[Opening TASK INPUT section]

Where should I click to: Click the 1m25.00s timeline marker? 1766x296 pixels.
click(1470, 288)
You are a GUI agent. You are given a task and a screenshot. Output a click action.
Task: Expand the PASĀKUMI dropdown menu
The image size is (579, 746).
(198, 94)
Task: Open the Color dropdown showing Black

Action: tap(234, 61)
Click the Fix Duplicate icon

[Closing TASK INPUT section]
[Opening TASK INPUT section]

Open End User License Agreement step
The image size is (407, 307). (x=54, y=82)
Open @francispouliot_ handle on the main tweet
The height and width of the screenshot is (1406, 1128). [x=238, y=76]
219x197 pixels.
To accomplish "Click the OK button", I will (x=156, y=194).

[Closing TASK INPUT section]
[Opening TASK INPUT section]

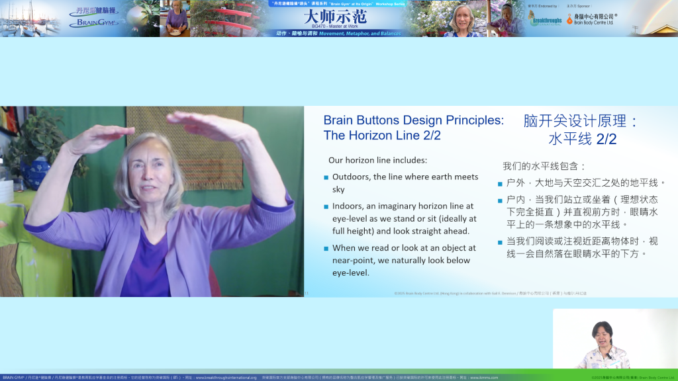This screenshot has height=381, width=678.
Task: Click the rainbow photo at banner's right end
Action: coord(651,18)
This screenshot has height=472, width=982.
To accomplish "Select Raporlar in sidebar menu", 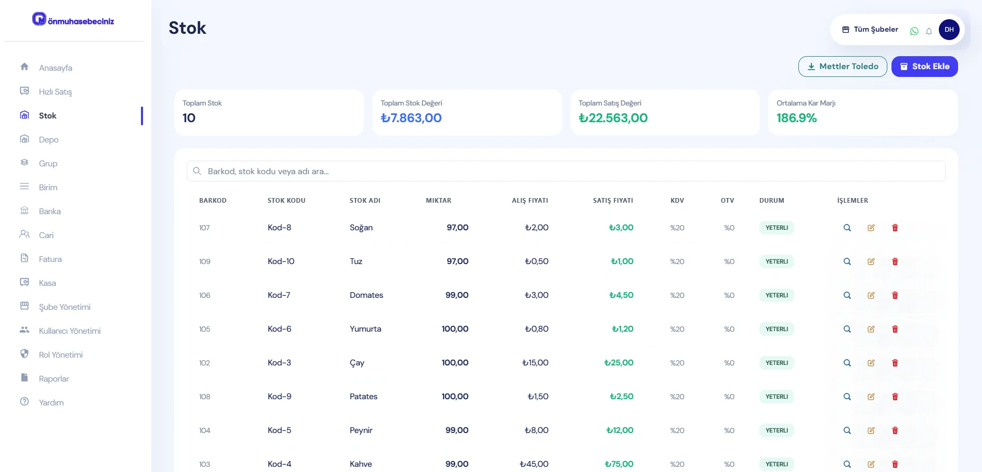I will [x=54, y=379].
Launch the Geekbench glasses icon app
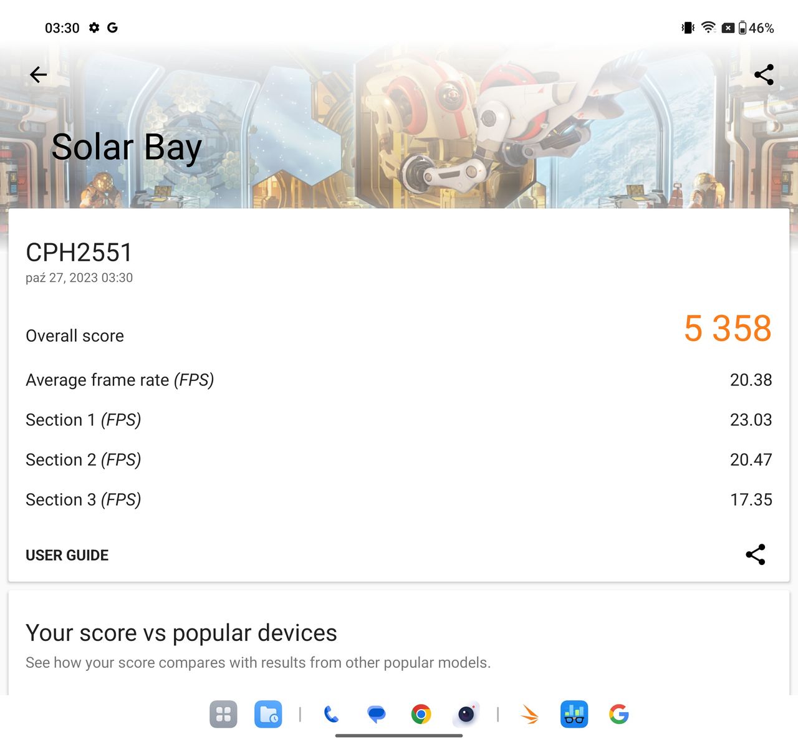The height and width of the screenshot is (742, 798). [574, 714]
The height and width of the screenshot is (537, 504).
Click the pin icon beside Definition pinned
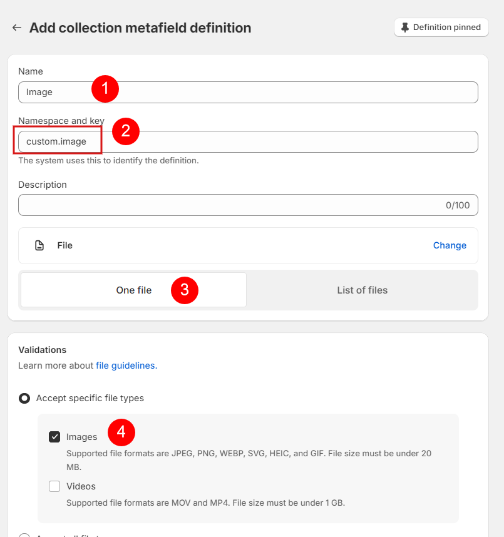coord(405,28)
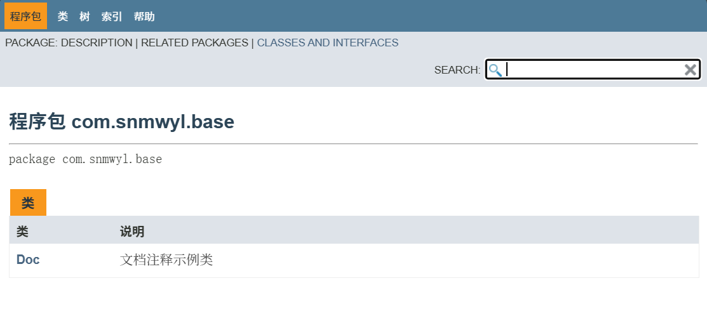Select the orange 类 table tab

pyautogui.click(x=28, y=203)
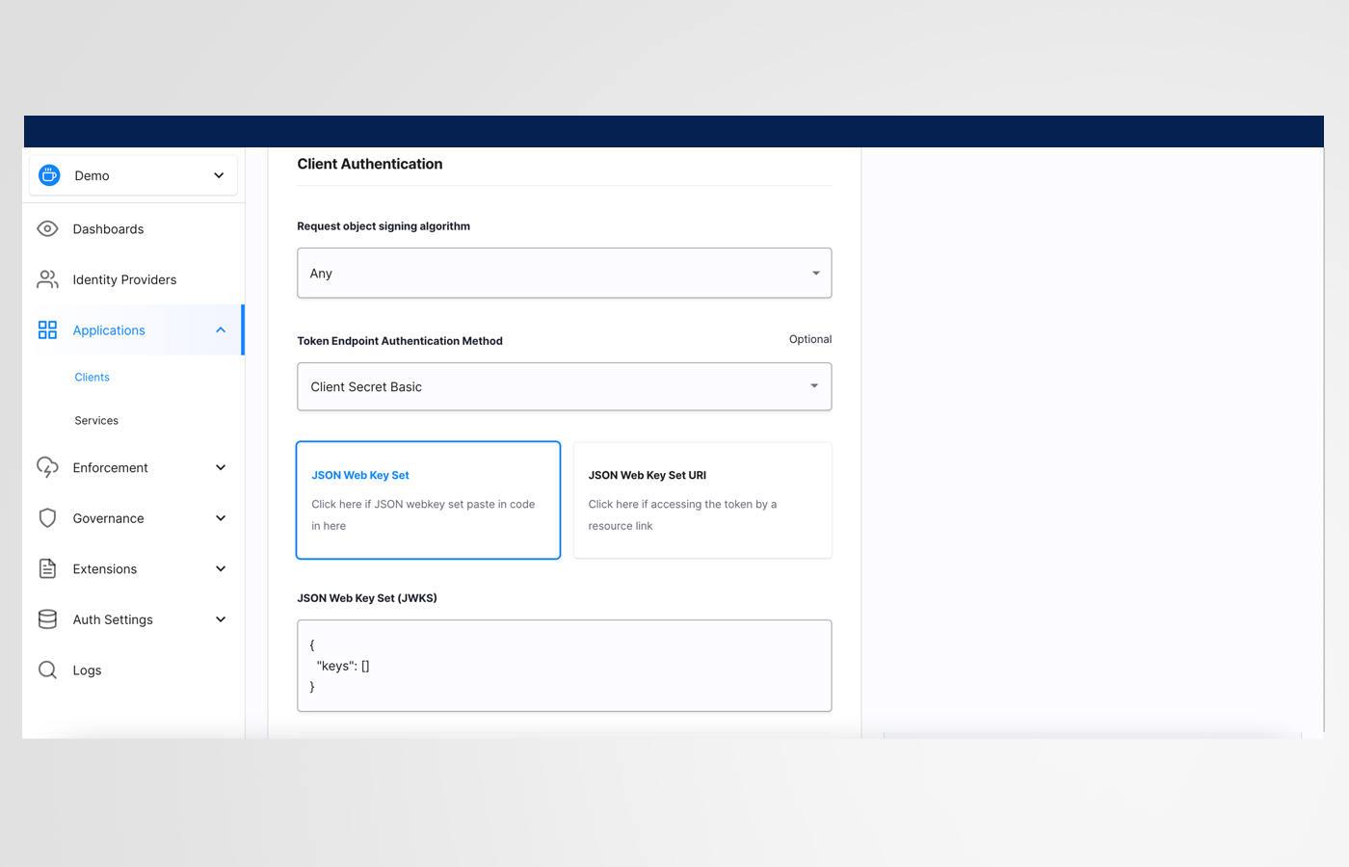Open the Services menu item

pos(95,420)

[Closing TASK INPUT section]

ASSIGNMENT>
What you give back must be the stretch above, starting at the line with "The image size is (579, 746)." and ending at the line with "Click the Fix Duplicate icon", copied exactly.

TASK ANSWER>
The image size is (579, 746).
(198, 94)
Task: Open the Color dropdown showing Black

Action: tap(234, 61)
Click the Fix Duplicate icon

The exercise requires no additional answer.